Another solution is to define a more sophisticated template syntax. A syntax that lists a prefix that is only substituted when the variable is defined (non-null) may be almost sufficient. That address the problem that the defined variables for URI parts (scheme, authority, query, fragment, userinfo, host, port) don’t include the separator characters used when combining the parts.

 

 

In the host-meta case a better solution would be to define the translation from resource URI to link URI with a regular _expression_ and replacement string. The replacement string can reference “capturing groups” in the regular _expression_. I am sure all modern programming languages offer broadly similar regex-based replacement functionality. For instance, for Java see String#replaceFirst(regex, replacement) and Matcher.appendReplacement.

 

Then the question is where is the regex specified: in the <Link> or as the <Subject>?

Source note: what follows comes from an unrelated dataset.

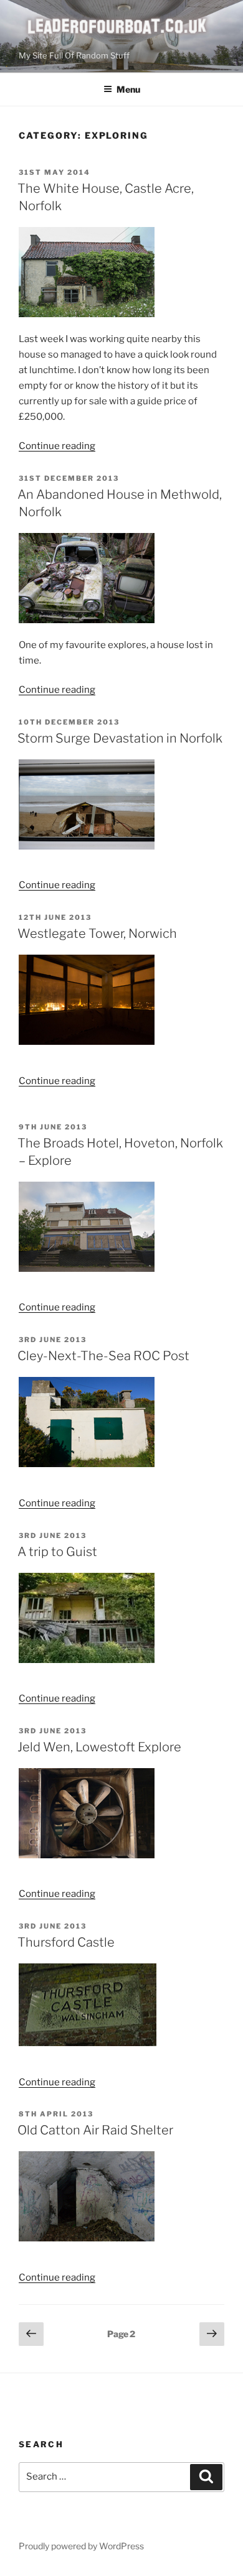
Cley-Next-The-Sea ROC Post (103, 1355)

Using a regular _expression_ to indicate all the URIs that the metadata (XRD) applies to (ie the XRD’s subject) feels flexible and appropriate. Host-meta would not need to be a special case with its own <host-meta:Scope>. Metadata that applied to all the URIs in a subdirectory (eg all under /blog/*) would be easy to define.

 

<XRD>

 <SubjectRegex>https?://(?:www\.)?example\.com/([^?#]*)(\?[^#]*)?(#\.*)?</SubjectRegex>

 <Link><Rel>author</Rel><URIPattern>https://www.example.com/\1;by\2</URLPattern></Link>

</XRD>

 

It is a pity regexs can be awkward to write (& harder to read). Including an example (or default value?) in the spec that captures the scheme, authority, path, query & fragment could be almost equivalent to the current template proposal (with much more flexibility, but less friendly variable names).

 

 

James Manger
James.H.Manger at team.telstra.com
Identity and security team Chief Technology Office Telstra


Note: Messages sent to this list are the opinions of the senders and do not imply endorsement by the IETF.